Ice Fallen

Twenty one year old Don Sanderson of Ontario’s Whitby Dunlops died this January. He got into a brawl on December 12th and after spending a month in hospital, succumbed to his head injuries this past January, becoming a parents’ past, becoming a memory because violence on the rink is condoned and encouraged.
Since hockey started in 1875, fighting has always been a part of the package. Before the turn of the century nearly a dozen people died on the rink, most of those responsible being acquitted. As the 1900′s began, regulations slowly began to form and while several more deaths occurred, most notably in the thirties, a ban was never issued, a suggestion to withhold (cough*grow up*cough) was never handed down to the players. New rules did come to fruition however and today the fighting that occurs, while real, is almost always the result of forethought and planning, an illusory pageantry that, in junior leagues and the NHL alike, is considered a worthwhile way of keeping fans coming back for more. Evidently the game isn’t good enough to draw fans on its own.
There is a code in today’s modern hockey. A code of silence. What happens on the rink stays on the rink. Those who push the boundaries too far (Bertuzzi, Moore, etc.) get handled with enough disciplinary action to make the so-called ‘liberal urban sissies’ happy but not enough to actually make a point.
The preferred policy is to allow the status to stay quo; Let the boys play their game, on-rink fighting diminishes instances of slashing and high-sticking, and so on, etc..
And so when a 21 year-old fell to the ice and slipped into a coma, the silence continued. It happens. Nobody ever gets REALLY hurt. He’ll wake up. But he didn’t. He never would. Sanderson’s death marks the first death deemed directly related to a hockey fight by a coroner since the current set of on-ice violence regulations have been in play. His passing should have stood as an example but hockey is an establishment of tradition.
“Unless you’ve played the game, you can’t understand.”

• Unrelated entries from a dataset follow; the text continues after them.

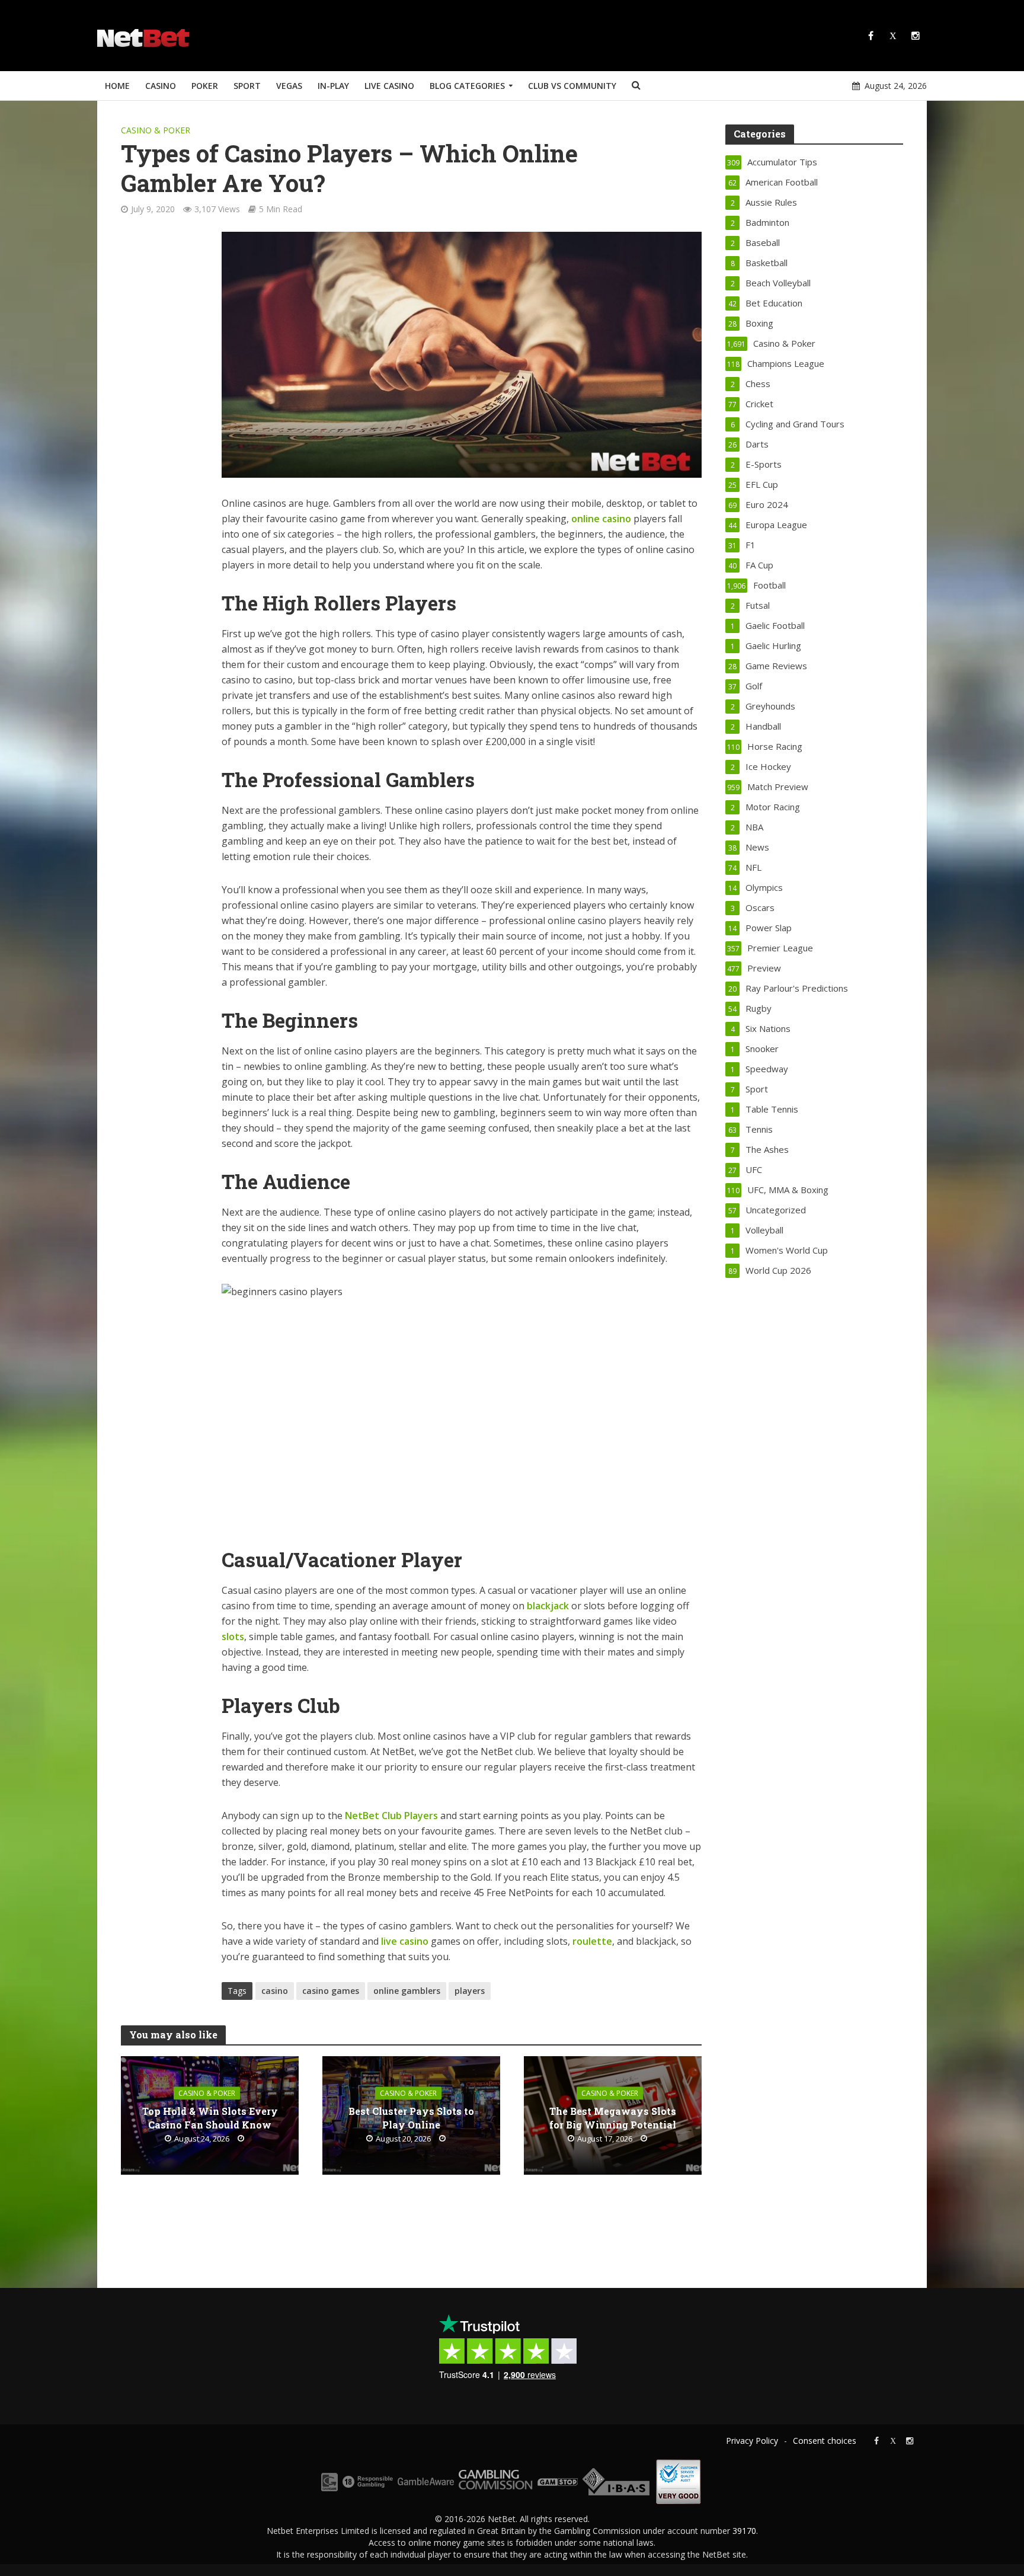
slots (233, 1636)
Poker (204, 85)
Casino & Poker (155, 130)
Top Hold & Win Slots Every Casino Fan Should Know (210, 2118)
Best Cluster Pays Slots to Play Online (411, 2118)
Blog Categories (467, 85)
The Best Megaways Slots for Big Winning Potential (612, 2118)
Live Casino (389, 85)
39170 (744, 2530)
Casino (160, 85)
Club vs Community (572, 85)
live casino (404, 1941)
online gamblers (406, 1990)
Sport (247, 85)
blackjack (548, 1605)
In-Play (333, 85)
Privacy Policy (752, 2440)
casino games (330, 1990)
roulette (592, 1941)
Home (117, 85)
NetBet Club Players (391, 1815)
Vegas (289, 85)
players (470, 1990)
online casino (601, 518)
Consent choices (824, 2440)
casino (274, 1990)
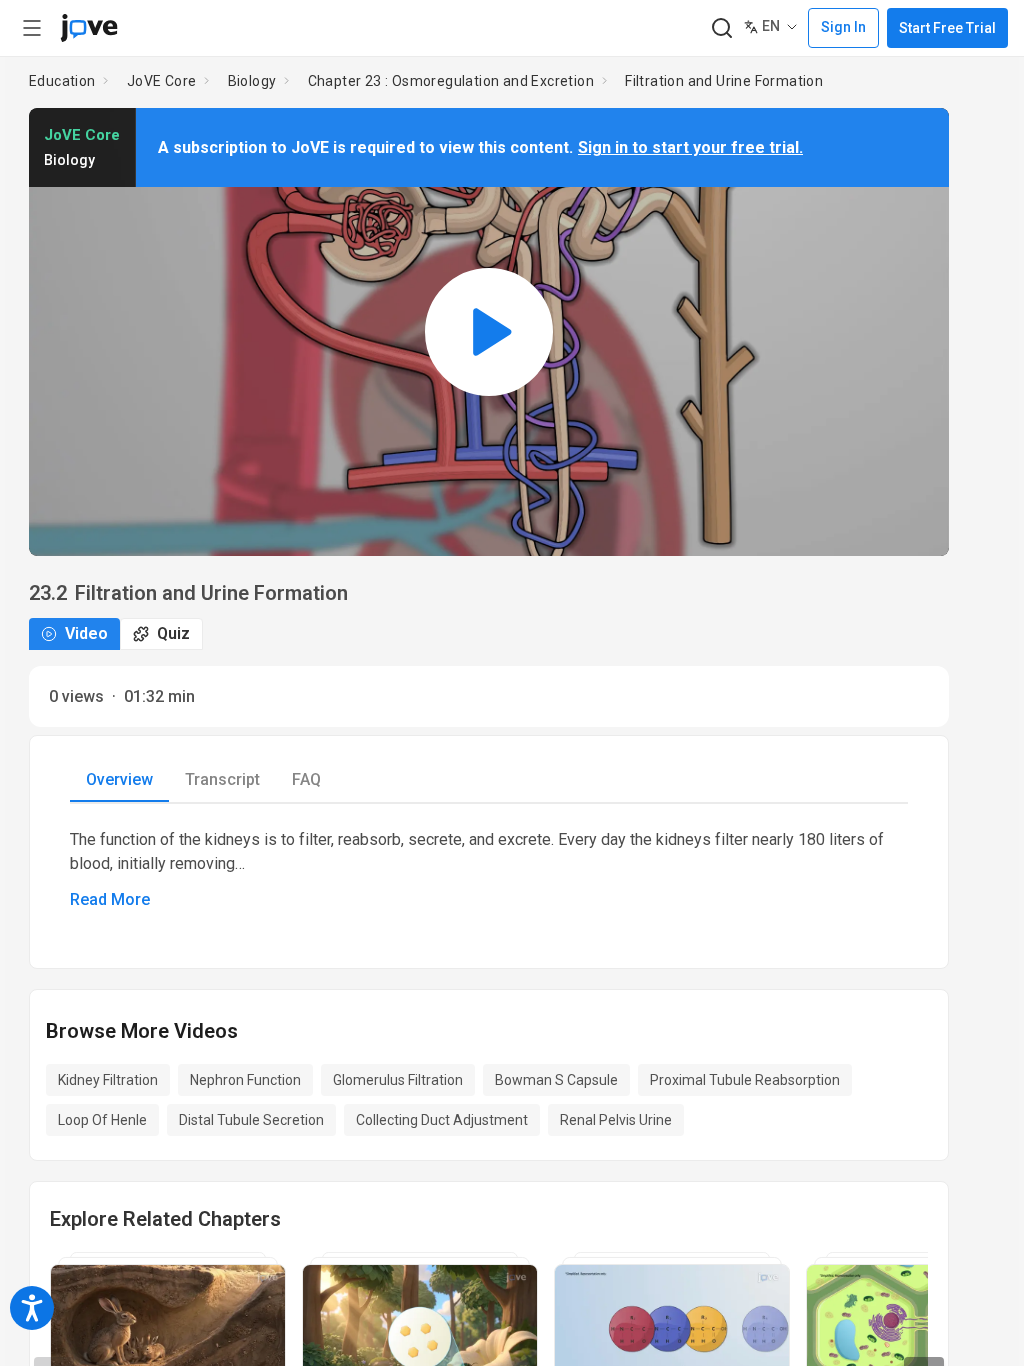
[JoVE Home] (89, 28)
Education (62, 81)
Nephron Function (245, 1080)
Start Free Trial (947, 28)
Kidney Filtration (108, 1080)
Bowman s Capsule (556, 1080)
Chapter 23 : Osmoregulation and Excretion (451, 81)
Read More (110, 899)
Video (86, 633)
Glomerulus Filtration (398, 1080)
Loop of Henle (102, 1120)
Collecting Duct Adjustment (442, 1120)
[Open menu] (32, 28)
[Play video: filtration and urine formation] (489, 332)
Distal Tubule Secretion (251, 1120)
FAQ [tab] (306, 779)
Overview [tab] (119, 779)
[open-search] (721, 28)
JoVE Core (162, 81)
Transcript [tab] (222, 779)
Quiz (173, 633)
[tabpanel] (489, 870)
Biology (252, 81)
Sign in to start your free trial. (690, 147)
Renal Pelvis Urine (616, 1120)
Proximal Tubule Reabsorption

Perhaps. But perhaps there’s also a reason for why Tiger Woods never takes his three iron to Mike Weir, for why Cristiano Ronaldo and David Beckham don’t throw their cleats around to settle things… to say nothing of true football fans…. Kobe Bryant keeps cool on the courts and Peyton Manning holds his composure across the yard lines. Baseball players don’t take the bat to one another. Nobody’s ever tried to strangle an opposing team member with a volleyball net, curlers don’t make use of what their stones could really dish out, and England’s boy princes have never jousted with their mallets in quarrel on the polo pitch.
Violence in hockey is nothing more than an ignorant attempt to amp up a sport that is already exciting enough as it is. One need look no further for proof than across the pond where nearly all European hockey leagues have banned fighting or to the Olympics where fighting is strictly banned as it is in all olympic wages of sport. The sport is the draw. The sport itself is the hook. All other sports line and sink their fans simply by existing in their raw form, without the draw of what has become pre-meditated yet spontaneous chicanery on ice by players who are picked specifically to get into said scuffs in the first place. The bottom line is that hockey is a game. A game. At its heart it was designed for recreation, and while money, glory, competition, and a trophy are at stake, in the end it’s still JUST a game.
Look at the picture at the top before you click away (see it larger HERE). It was taken during a Vancouver Giants game recently. Look in the audience. There are actually people smiling, exuding content over grown men, the professionals among them being paid millions of dollars, engaging in violence for entertainment. But at what point does entertainment become reality?
I’m sure a mother and a father in Whitby would be more than happy to provide an answer.